How Schools can Plan for the Unexpected when Devising their Safety Policy

In schools, everyone has a role to play in the implementation of an effective security strategy. There can often be a great deal of focus placed on security strategies that are generally strong and well-rounded, but which won’t always account for unexpected situations.

Being well prepared starts with understanding your school’s building(s) and the specific needs of those using them. It’s often noted, but there really is no ‘one size fits all’ solution when it comes to school safety. Every school building requires a bespoke and meticulous security strategy that gives due consideration to the impact on pupils and teachers.


Antisocial behaviour can be the root cause of numerous issues pertaining to site security and pupil safety. Children attempting to leave school premises – or indeed succeeding – will uncover safety challenges that may not have previously been accounted for.

There may be a temptation to prevent absconsions by padlocking fire escapes or positioning push-pad emergency exit controls out of children’s reach, but this will immediately raise fire safety issues. If it’s the case that pupils can leave the premises via an unsecured emergency exit, a risk assessment should be carried out in partnership with local safety code experts to see how those unauthorized exits can be managed safely.

Possible solutions might include ensuring that reports of unauthorized exits are effectively communicated, or a system of layered security. It’s essential that every such situation is carefully evaluated and that the requirements for ensuring pupil safety are clearly understood by all.

Internal risk

Creating a safe and secure environment also requires careful planning of internal security from all angles. This is a complex undertaking that calls for a holistic approach and plan that’s both pragmatic and sensitive to the financial resources available.

In the case of pupils absconding, electronic access locks and PINcode hardware can provide additional security for areas needing closer supervision, which might include supply cupboards or science labs containing hazardous chemicals. It’s possible via electronic means to admit only authorised personnel, while still providing enough flexibility for multiple persons to access said areas without a physical key.

Delayed egress systems, on the other hand, are becoming increasingly common in US schools. Should a pupil (or member of staff, or visitor) attempt an authorised exit from the building, an alarm is automatically triggered on a 15-second second delay, giving staff time to respond. This hardware is typically linked to the school’s fire alarm, thus providing a useful system override during a fire emergency.

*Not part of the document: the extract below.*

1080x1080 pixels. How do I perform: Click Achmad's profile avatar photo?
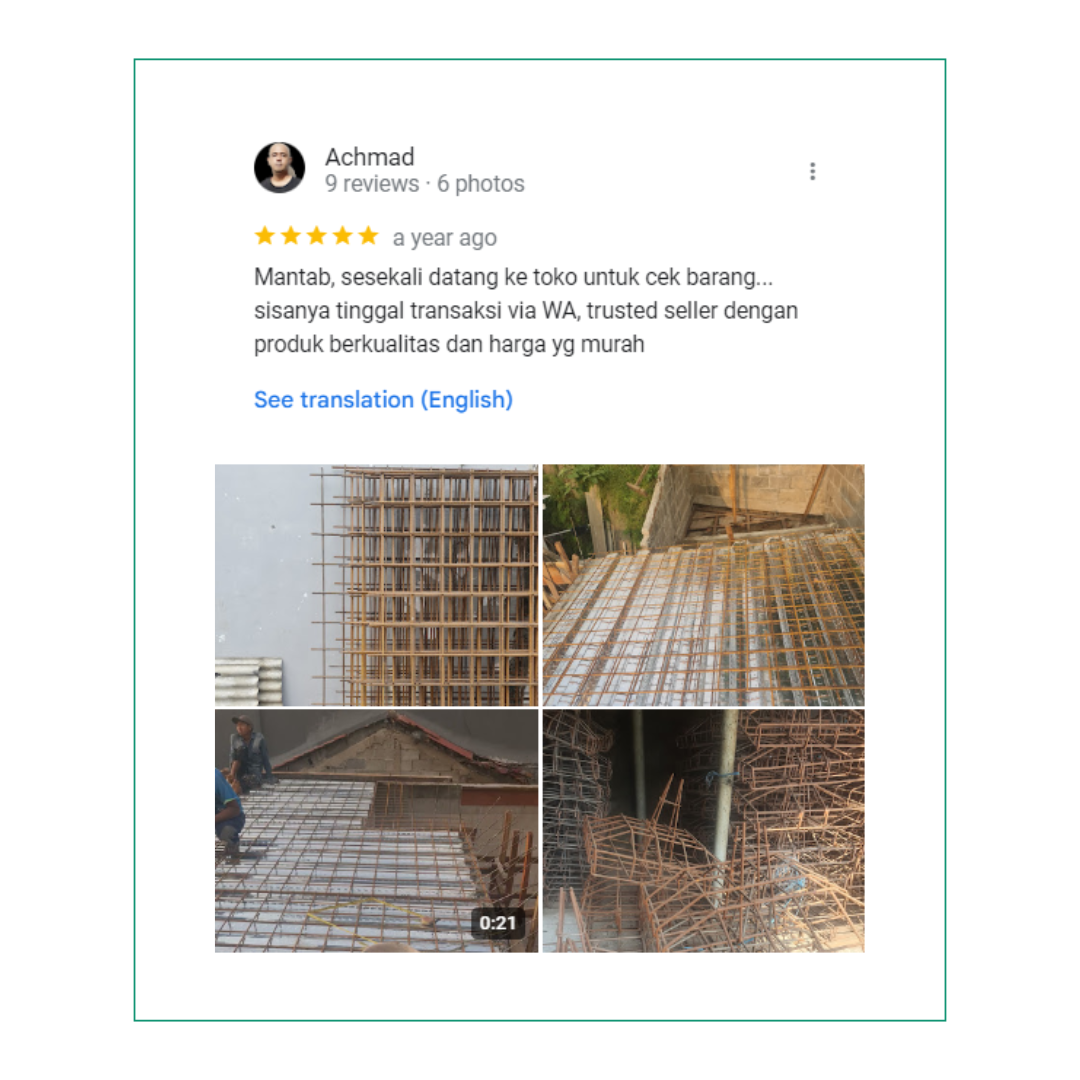click(280, 167)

These systems are yet to be CE marked to the required standard here in the UK, where we’re still waiting on the harmonisation of standard BS EN 13637 concerning the performance and testing of electronically controlled exit systems. At the time of writing, it could be at least another year until the standard is published and exit devices become CE certified.

With all that in mind, the importance of staff training can’t be understated. To minimise risk, schools may need to have multiple security measures in place, all operating in conjunction. Above all, schools should ensure that staff possess a clear understanding of all existing security systems and procedures, and any others it plans to adopt.

Sue Corrick is EMEA Product Manager at Allegion UK and a school governor.